Posts Tagged ‘French Revolution Fashion influences’
When Queen Victoria ascended to the throne of England in 1837 she cut a particular image. She was a diminutive woman, about 4′ 11″ in height, but had all the power of an empire behind her and she carried herself as such in the fashions she chose. She came to the public spotlight at a time when the fashion for women’s clothing was becoming more restrictive and confining in some ways yet these she promoted as being exemplars of a woman’s strive for virtue and uprightness. Her reign would be characterized by a high sense of decorum and moral code and developed a confirmed identity that we have since classified as the Victorian era.
What had preceded the Victorian era was the Regency period during which women’s fashion were inspired by a neoclassical aesthetic. Dresses were often made of white muslin, cut with a high waist and a flowing skirt that celebrated a romantic spirit and that, thanks to the effect of the French Revolution, nodded to a society temporarily freed from certain previous strictures.

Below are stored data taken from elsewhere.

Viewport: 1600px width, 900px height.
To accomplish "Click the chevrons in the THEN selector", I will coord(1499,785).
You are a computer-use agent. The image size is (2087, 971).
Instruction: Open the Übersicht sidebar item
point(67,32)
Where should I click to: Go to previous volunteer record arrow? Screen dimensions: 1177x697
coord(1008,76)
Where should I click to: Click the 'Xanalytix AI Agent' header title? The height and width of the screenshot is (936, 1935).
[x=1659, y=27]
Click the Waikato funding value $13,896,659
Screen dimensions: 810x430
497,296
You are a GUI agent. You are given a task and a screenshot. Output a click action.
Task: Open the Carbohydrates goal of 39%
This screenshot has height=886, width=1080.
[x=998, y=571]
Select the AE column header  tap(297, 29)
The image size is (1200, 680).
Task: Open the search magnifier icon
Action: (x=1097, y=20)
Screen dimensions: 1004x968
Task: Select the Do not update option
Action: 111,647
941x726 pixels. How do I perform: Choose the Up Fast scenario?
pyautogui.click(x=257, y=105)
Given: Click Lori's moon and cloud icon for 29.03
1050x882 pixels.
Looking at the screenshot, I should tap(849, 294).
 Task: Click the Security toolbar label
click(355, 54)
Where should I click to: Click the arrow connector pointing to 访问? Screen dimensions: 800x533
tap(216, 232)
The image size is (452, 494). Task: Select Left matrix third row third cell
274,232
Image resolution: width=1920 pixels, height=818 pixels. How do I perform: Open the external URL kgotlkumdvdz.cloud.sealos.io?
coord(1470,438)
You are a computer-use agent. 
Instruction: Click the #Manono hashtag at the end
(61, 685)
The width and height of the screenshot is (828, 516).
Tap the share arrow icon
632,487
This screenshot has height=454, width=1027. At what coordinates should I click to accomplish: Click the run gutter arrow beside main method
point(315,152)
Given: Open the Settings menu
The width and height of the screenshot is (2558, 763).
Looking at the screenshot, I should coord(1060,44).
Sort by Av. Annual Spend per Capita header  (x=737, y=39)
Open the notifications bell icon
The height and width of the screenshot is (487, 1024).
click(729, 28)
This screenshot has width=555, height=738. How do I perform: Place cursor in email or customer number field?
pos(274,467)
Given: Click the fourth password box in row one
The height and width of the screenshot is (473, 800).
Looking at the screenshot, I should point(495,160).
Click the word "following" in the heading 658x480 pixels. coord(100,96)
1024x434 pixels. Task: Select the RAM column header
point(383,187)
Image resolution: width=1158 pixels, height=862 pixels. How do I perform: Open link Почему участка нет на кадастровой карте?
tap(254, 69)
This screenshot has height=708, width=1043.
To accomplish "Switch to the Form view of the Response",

With Victoria, as England entered the Industrial Age, censure of wayward social attitudes and actions paralleled an increase in opportunities (through urban life) to stretch the boundaries of social etiquette. Queen Victoria was paramount in popularizing a fashion of constraint and reform. Bodices were close-fitting, ending in a V-shape, and shaped by fine whalebone frames that contained the female figure formidably. Tailoring was precise in the cut of the seams so that a woman’s arms were somewhat constrained by the cut of the wide collared and low-shouldered chemises and by the narrowness of the sleeves. By the mid 1840’s the woman’s fashion in skirts had become more exaggerated and compiled of excessive cloth and bustling. The bell-shaped skirt was favored and, as the addition of fabric increased the weight on the garment, the shaping of the skirt was aided by metal or whalebone frames.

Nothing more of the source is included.